- Occupations: Academic Director LSE School of Public Policy and Associate Professor in European Politics

Academic background
- Alma mater: London School of Economics and Political Science
- Thesis: Decision-making in the European Union's Council of Ministers (2007)
- Doctoral advisor: Simon Hix

Academic work
- Discipline: Political science, European studies
- Institutions: London School of Economics and Political Science
- Website: www.lse.ac.uk/european-institute/People/Academic-Staff/Hagemann-Sara

= Sara Hagemann =

Danish academic

Sara Hagemann is a Danish academic and an expert on international and European politics. She has published extensively on issues related to political processes and representation in the European Union, transparency in politics, and the role of national parliaments in international affairs. Sara is currently Professor of Political Science and Vice Dean at the Faculty of Social Sciences, Copenhagen University, where she joined in September 2021. Before then she was associate professor at the London School of Economics and Associate Dean at the LSE School of Public Policy and a faculty member of the LSE European Institute. Sara has also held positions as head of programme and policy analyst at the European Policy Centre's Political Europe Programme and the Centre for European Policy Studies in Brussels, senior fellow at the UK in a Changing Europe, and worked in the Danish Ministry for Foreign Affairs.
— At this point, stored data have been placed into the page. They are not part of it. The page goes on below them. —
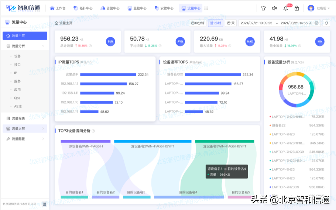Image resolution: width=336 pixels, height=210 pixels.
Task: Select the 近1小时 time range
Action: pyautogui.click(x=216, y=23)
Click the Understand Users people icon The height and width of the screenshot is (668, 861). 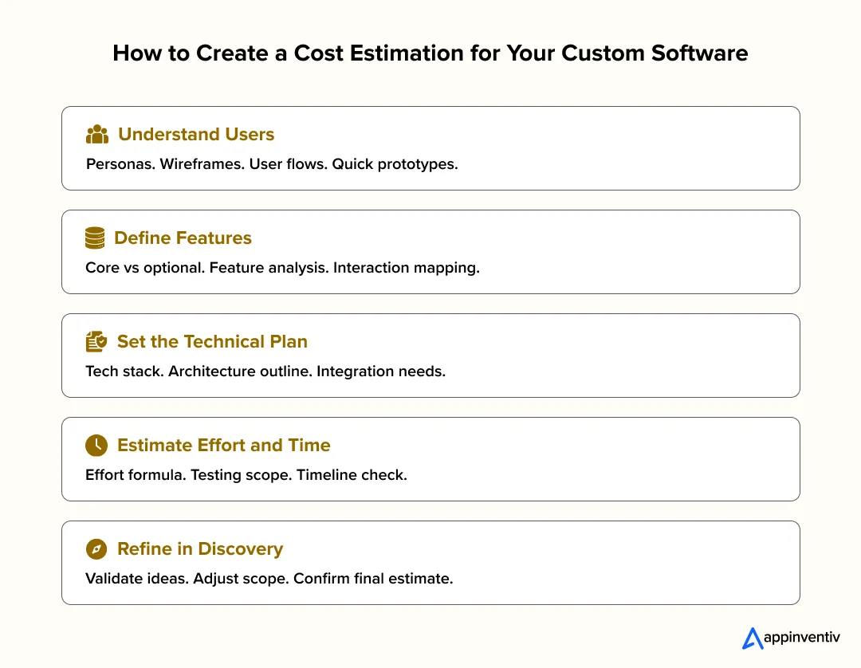tap(96, 134)
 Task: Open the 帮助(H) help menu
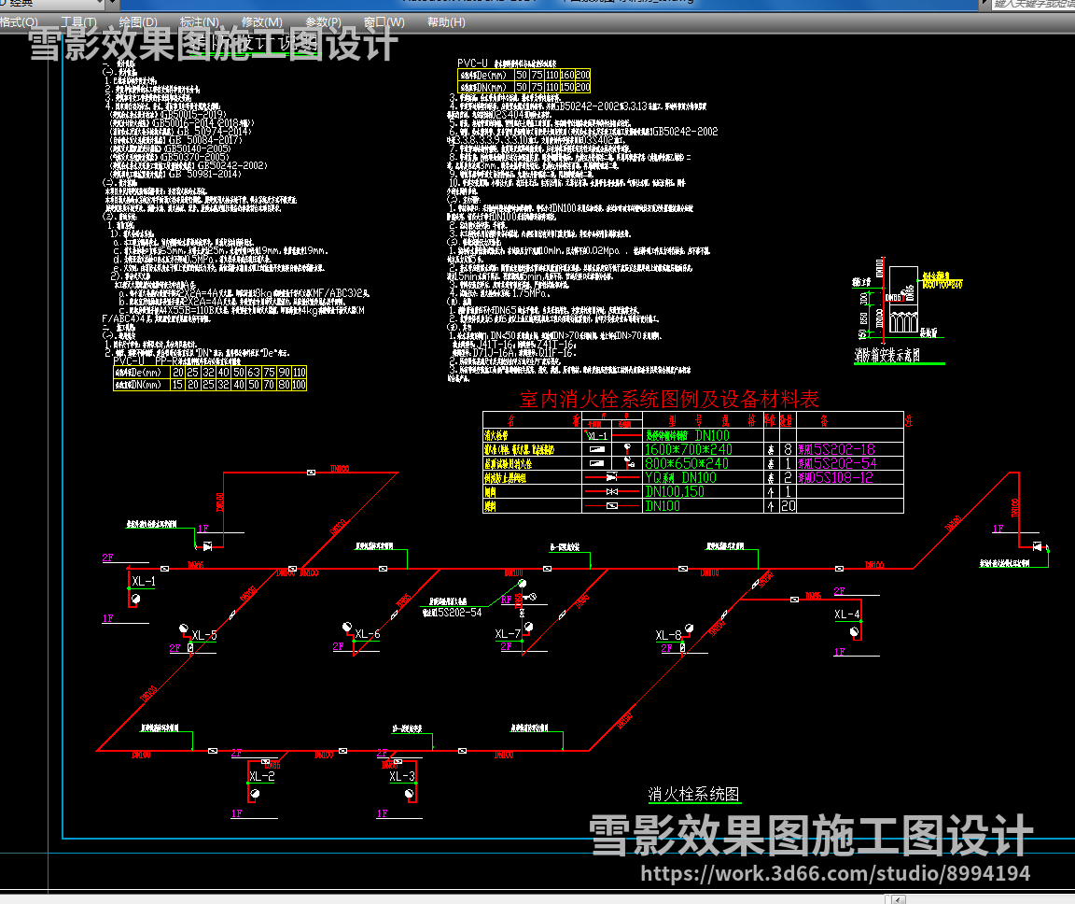pos(445,22)
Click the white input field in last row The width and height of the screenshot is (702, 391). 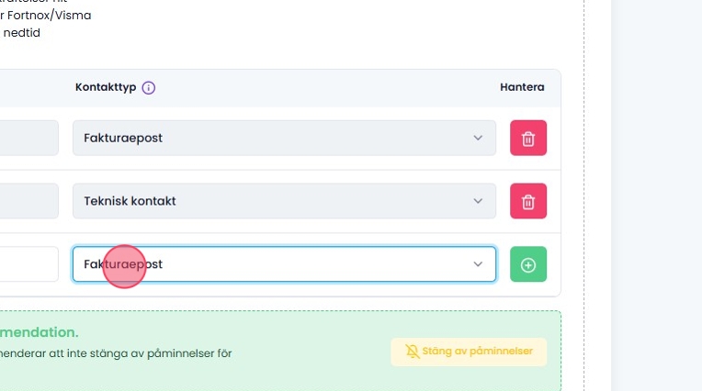click(28, 264)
== Early life and education ==
Hagemann was born in 1979 in Aarhus, Denmark, to former Secretary General of the Nordic Council Henrik Hagemann and school teacher Jytte Fisker. She undertook her postgraduate studies at the Department of Government of the London School of Economics where she was awarded her PhD in 2007 with a thesis entitled 'Decision-Making in the European Union's Council of Ministers’ under the supervision of Simon Hix.

==Works==
- Hagemann, Sara (2017). "Government Responsiveness in the European Union: Evidence from Council Voting"
- Hagemann, Sara (2016). "Transparency vs Efficiency? A Study of Negotiations in the Council of the European Union"
- de Clerck-Sachsse, Claire (2007). "Old Rules, New Game: Decision-Making in the Council of Ministers After the 2004 Enlargement"
- Hagemann, Sara (2012). "Money and Power: EU Budget Negotiations in a Time of Austerity"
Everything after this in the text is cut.